[LeetCode Road] Power of Two - Solution/C++

231. Power of Two

Question:

Given an integer n, return true if it is a power of two. Otherwise, return false.

An integer n is a power of two, if there exists an integer x such that n == 2^x.

Example:

Input: n = 1
Output: true
Explanation: 2⁰ = 1

Input: n = 16
Output: true
Explanation: 2⁴ = 16

Input: n = 3
Output: false

Input: n = 4
Output: false

Input: n = 5
Output: false

Constraints:

-2³¹ <= n <= 2³¹ - 1

Source code

Version 1

Idea:
It is an iterator method. For each loops, use % 2 to get a remainder, if a remainder is zero, n will be n / 2. Until n % 2 is not equal to zero, return n == 1.

Time complexity: O(logn)
Space complexity: O(1)

class Solution {
public:
    bool isPowerOfTwo(int n) {
        if (n <= 0) return false;
        while(n % 2 == 0){
            n /= 2;
        }
        return n == 1;
    }
};

Version 2

Idea:
This is a bit operation.

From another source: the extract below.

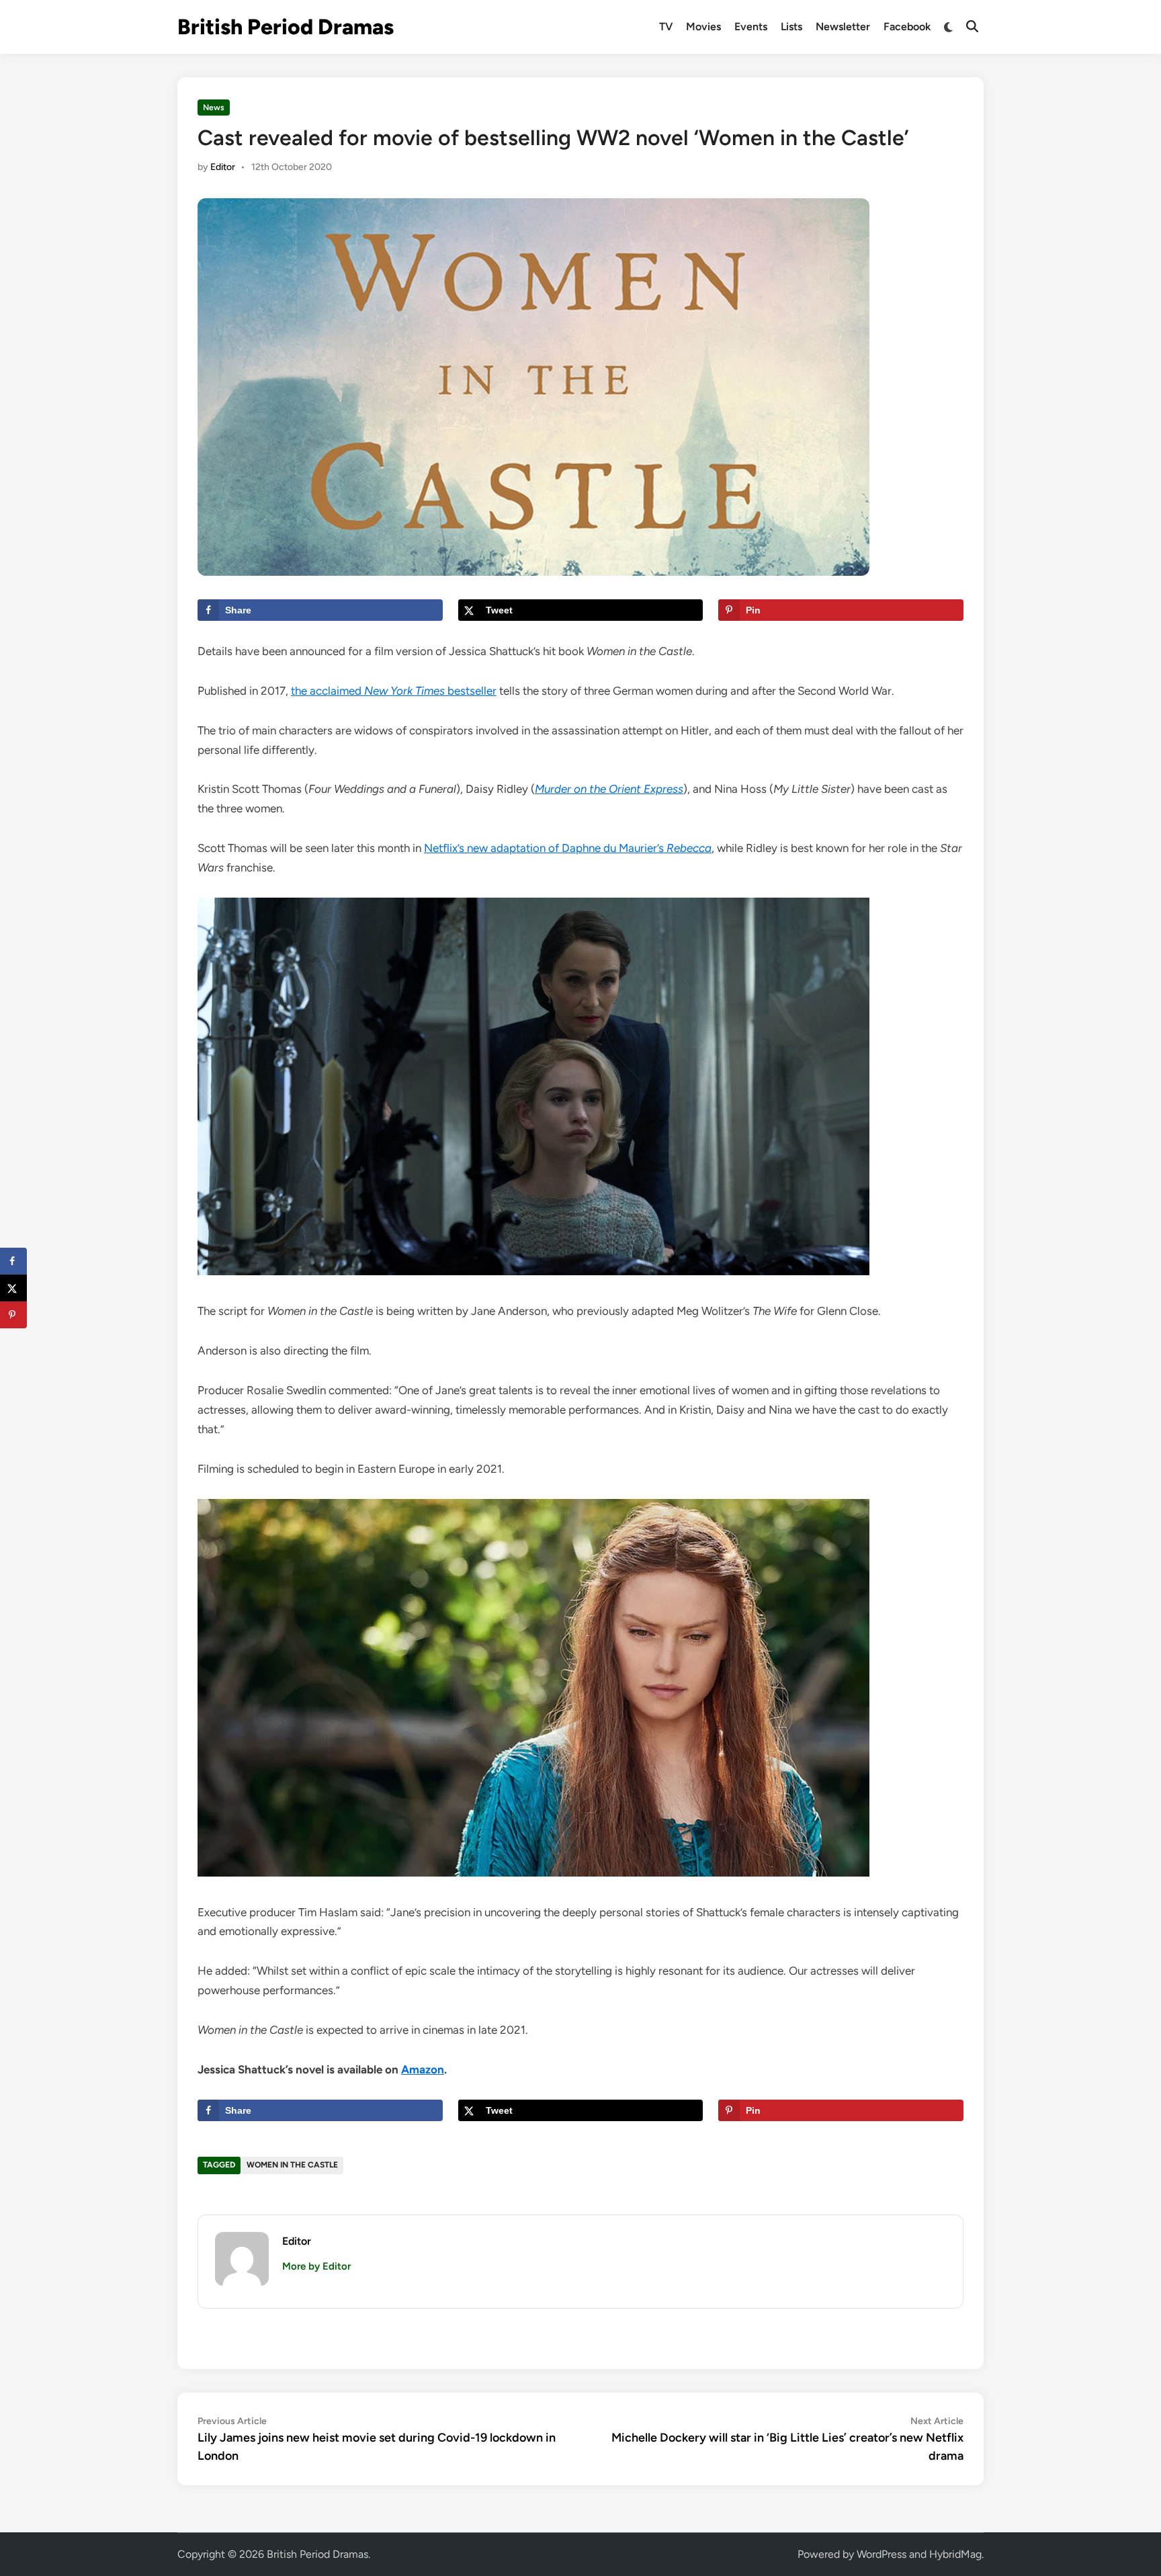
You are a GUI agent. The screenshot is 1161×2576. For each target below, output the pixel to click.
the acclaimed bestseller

Let me take some examples of the power of 2:
n = 1 -> 00000001 (bit)
n = 2 -> 00000010 (bit)
n = 4 -> 00000100 (bit)
n = 8 -> 00001000 (bit)
   .
   .
   .
n = 128 -> 010000000 (bit)

If n - 1, most of bits change from 0 to 1 and there is one bit turn to 0.
Hence, & operation is a easy way to check whether it is the power of 2. If n is the power of 2, (n & (n - 1)) is 0.

Time complexity: O(1)
Space complexity: O(1)

class Solution {
public:
    bool isPowerOfTwo(int n) {
        return (n > 0) && ( (n & (n-1)) == 0);
    }
};